Basic Lesson #3: Don’t expect things to be good, they’re gonna suck. Expect things to suck.
This lesson, I thought, would protect the original determination: becoming hard and building walls would be unhelpful, so don’t put yourself in a position to be hurt--expect the suck.
(It made sense at the time.)
As you’ve probably already realized, that particular lesson, once I began applying it to my perspective, turned things from clear glass to crappy-brown glass. And, as happens when you start viewing the world through such a lens, I found myself suffering from a nasty case of Cynicism.
And as is generally the case in my life, the Father wouldn’t let that be. Because evidently I don’t get to have “normal” faults like that, He’s always asking me to go higher, improve more, live fuller, work harder. Of course, my left brain started negotiating.
Father, why should I expect the best when I know it won’t happen?
Because it could.
But it won’t. And then I’m put in a position whereby when (not if) crap hits the fan, I’m hurt.
I want you to have faith.
But you said it yourself! “Hope deferred makes the heart sick.” And you want me to put myself in a position where I’m set to have hope deferred over and over and over again?

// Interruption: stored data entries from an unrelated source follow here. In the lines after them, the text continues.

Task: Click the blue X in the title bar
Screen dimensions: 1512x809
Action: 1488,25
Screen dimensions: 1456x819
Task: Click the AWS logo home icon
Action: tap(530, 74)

I want you to believe in Me and My promises to you.
Which are what, exactly? That everything will “work out for good”? Yeah, somebody else’s good maybe, not mine. (Tossing God’s own words at Him: gutsy? Maybe. I don’t believe in prevaricating with my Father, seems like an exercise in futility to me.) And even if it is for my good, it’s probably going to be a painful road. And I’m sick of hurting.
And this, what you’re doing, keeps things from hurting?
……..Maybe.
What does it get you, exactly? What does it truly do for that heart I created to be soft and receptive?
I don’t want to talk about this.
You asked.
But, as I’ve mentioned, I couldn’t just...accept that cynicism was a lousy answer. It didn’t make sense that God would ask me to have faith that was clearly going to be crushed every time I turned around. I believe God is bigger than us, that his thoughts are not ours, but really. That was just unreasonable.
What’s going to happen is going to happen, so why is it so important I believe for the best? Why does it matter what I think, whether I expect things to be good or bad?
And the answer hit me, right between the eyes, and hard enough to knock me on my proverbial rear:
Because it’s not about circumstances, it’s about my relationship with Him. It’s not about situations, it’s about me and my God.
Because any parent wants their child to understand that they have their best interests at heart, regardless of how painful something they’re going through might be. Because my cynicism demonstrated a lack of faith, not in circumstances and people and life in general, but in the One in whom I always swore my faith would never waver. Because yes, what’s gonna happen is gonna happen, but that doesn’t mean I ought to stop believing He’ll work it all out in the end.
And to be frank, I’m still not there. Something wonderful just happened to me, an answer to a desperate prayer I’ve prayed for almost two years now, and literally the first thing I thought was, “okay, relax, this can and probably will go wrong in about two minutes. Don’t get excited, don’t get happy. Prepare yourself, this is gonna hurt like heck in no time.”
(Because that’s not at all pessimistic.)
So I’m not here to tell you I’ve Davided this particular Goliath yet, because I haven’t.
But I know I’m not the only one, and neither are you.